I am 38 weeks today (induction likely next week at 39 weeks).
I am honestly feeling inhuman. I feel enormous (but according to midwife I am measuring at correct bump size). Tuesday evening I had a touch of pregnancy insomnia (had it very badly in previous pregnancy) but seemed to have escaped it this time but boy, did it knock me out in the afternoon (then I started to worry how I would cope with sleep deprivation when baby arrives). Usual sleep problems getting up in the night about 10 times to the toilet and it seems as if a bit of nausea has returned/altered taste buds smell etc.. My mobility is rubbish as I am breathless nearly all of the time - I have a 4 year old and an 11 year old so cant stop completely. DH is helping out where he can whilst working full-time and I can't really complain - though I snap at him and I am generally grumpy all of the time. In my ideal world, dh would give up work temporarily and be around but of course this is just a fantasy as we have bills to pay etc. and we are trying to preserve his leave for when baby does appear.

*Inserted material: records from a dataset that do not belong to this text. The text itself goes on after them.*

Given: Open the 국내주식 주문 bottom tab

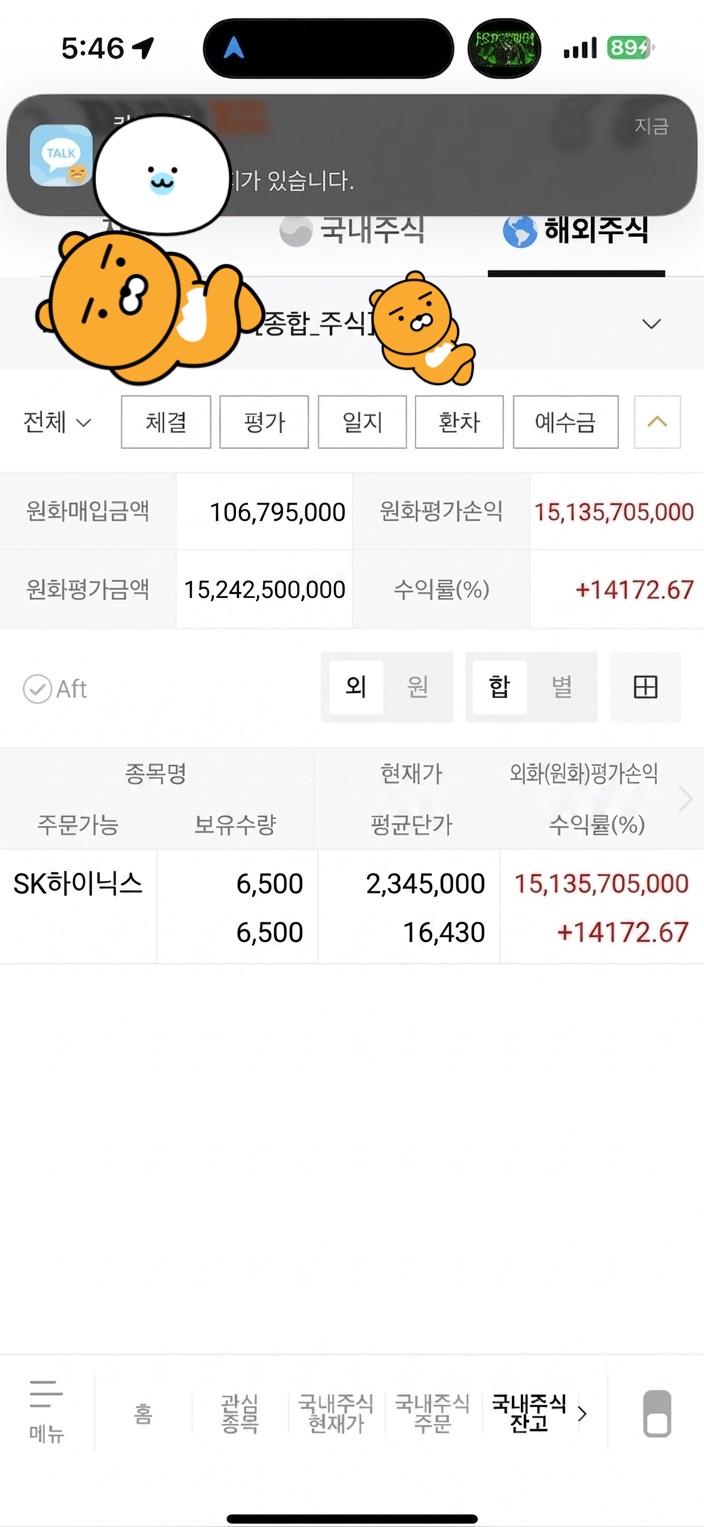Looking at the screenshot, I should [432, 1413].
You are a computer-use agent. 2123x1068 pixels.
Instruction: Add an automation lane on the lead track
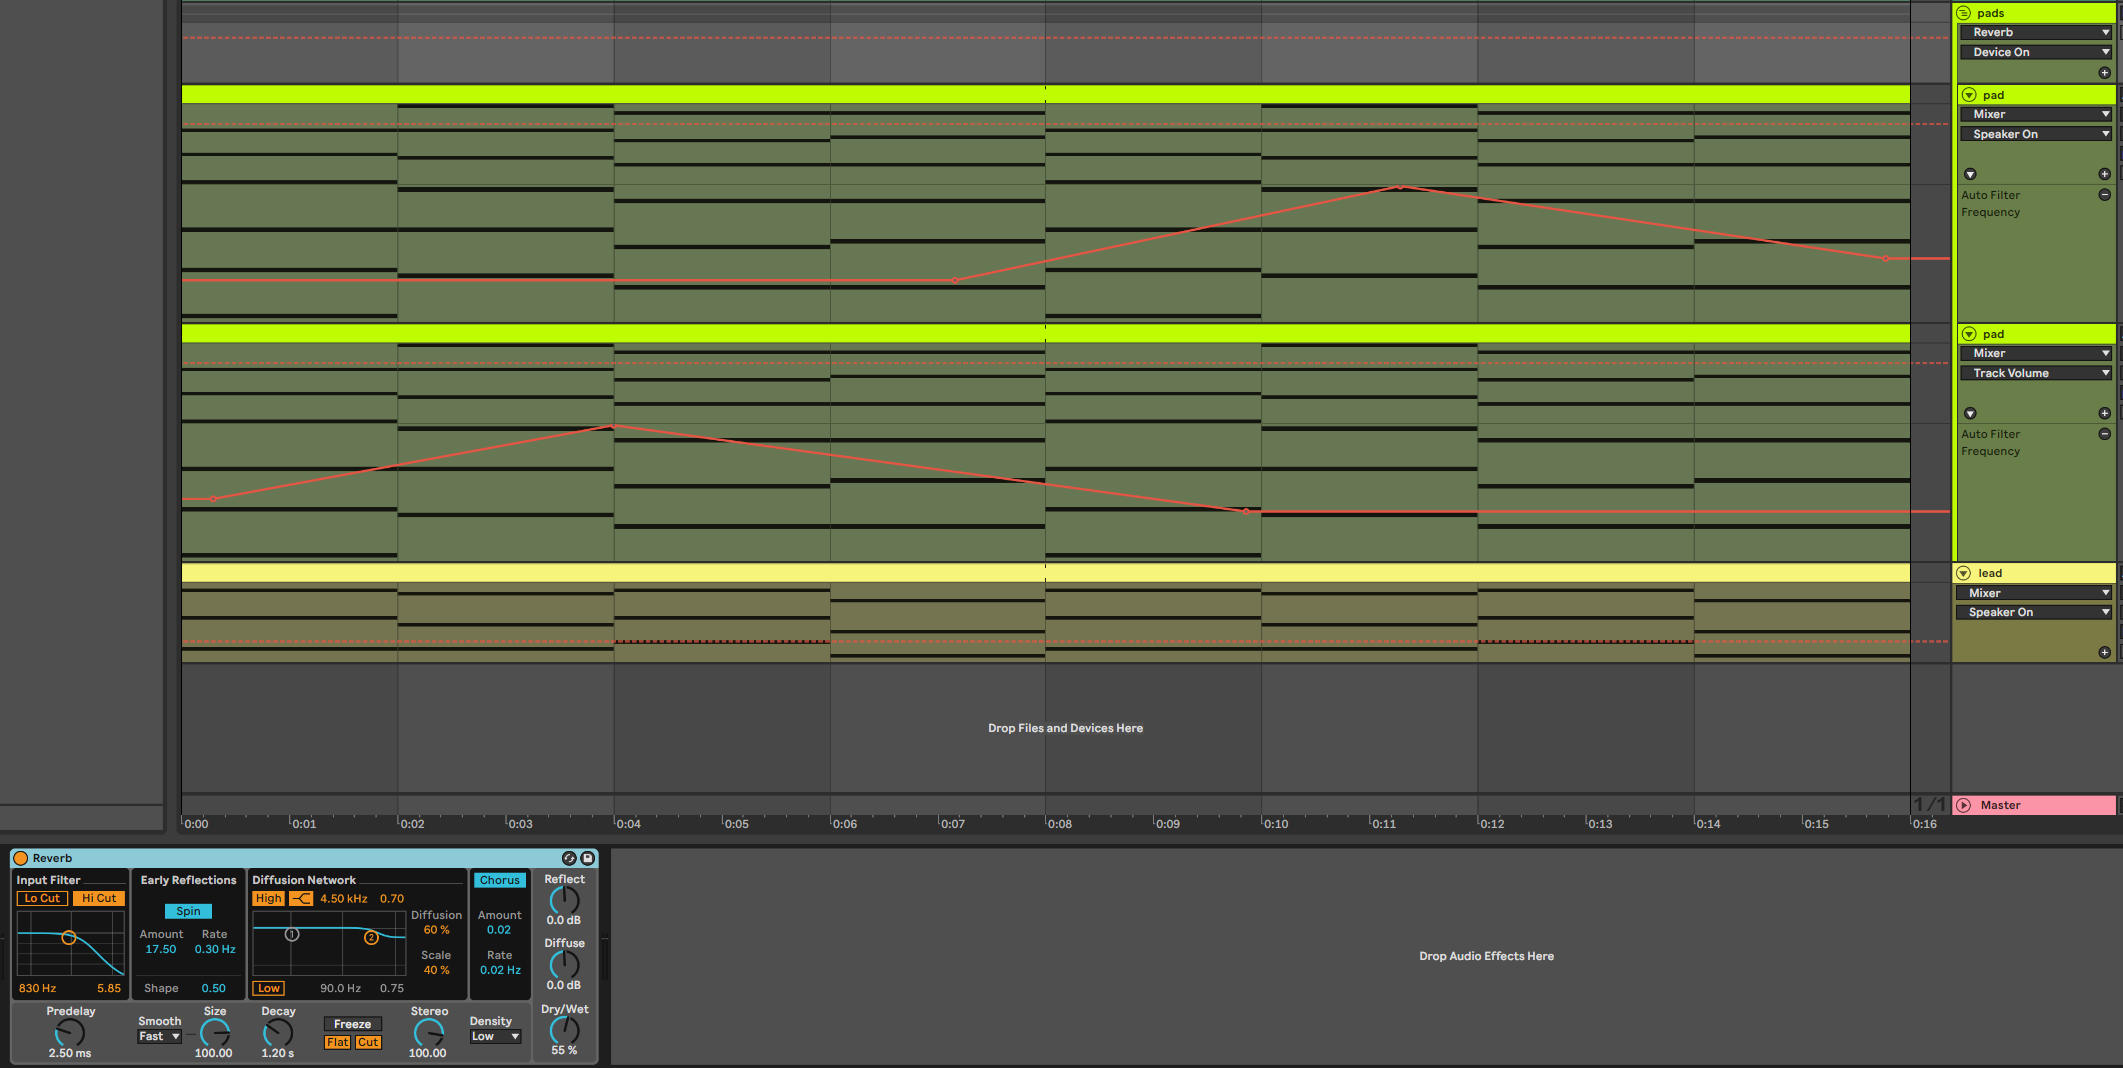point(2104,652)
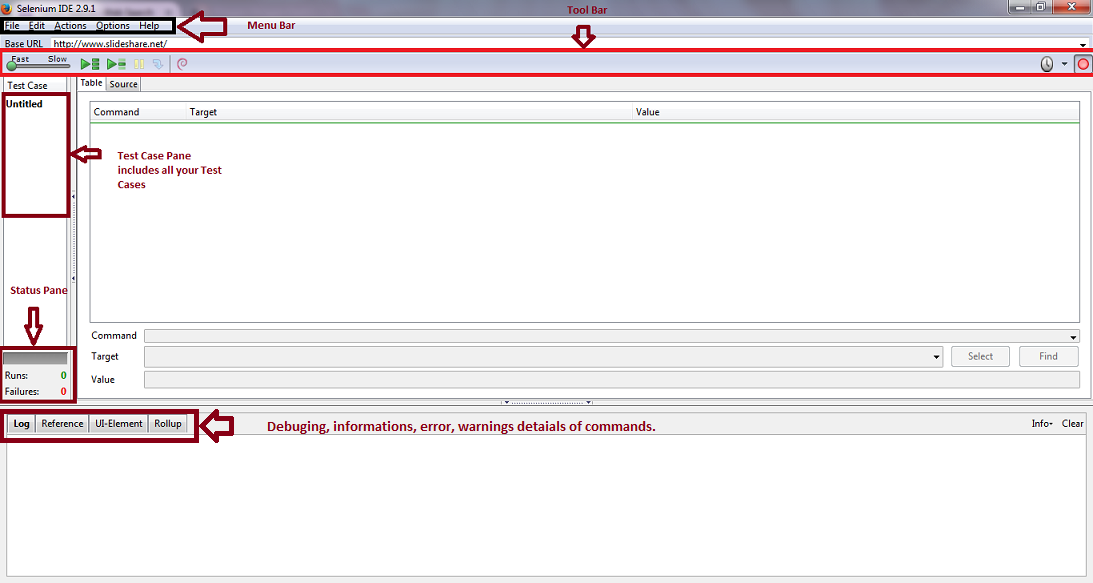
Task: Switch to the Reference tab
Action: [x=61, y=423]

I have an induction looming (never had one of these before) and considering an epidural (never had one of these either) and all I can think about is the cascade of possible interventions because I won't be able to feel when to push the baby out etc. I just feel like I'm living in limbo...the calm before the storm and the anticipation is ramping up my anxiety.
We have no extended family to help out and I have no friends who are going through a similar thing...I have friends with older children and it is many years since they have had to go through similar, so I don't think they 'get' or have forgotten what sort of place I'm currently in. I feel so irritable, that I don't want to see anyone but at the same time, it would be lovely to talk to someone who understands. Mumsnet has been wonderful and a life saver for this.
I seem to like to worry for worry's sake at the moment. I had pnd with both of my other pregnancies, I also had a late loss (at around 20 weeks) so my anxiety has been ramped up and I cant get my head around the fact that there might be a live baby at the end of this. Then (probably because I feel so rough), I wonder how I will cope with 3 dc's and lack of sleep etc. (dc2 starts school in September) so hoping for daytime naps etc. but in the interim it just feels like it will be really tough going for at least the first six months and pregnancy is not the end of it. There I think my moan is complete. I know other ladies have it much worse than this...but I feel so alone (whilst maintaining an air of taking things in my stride to all who don't really know me very well).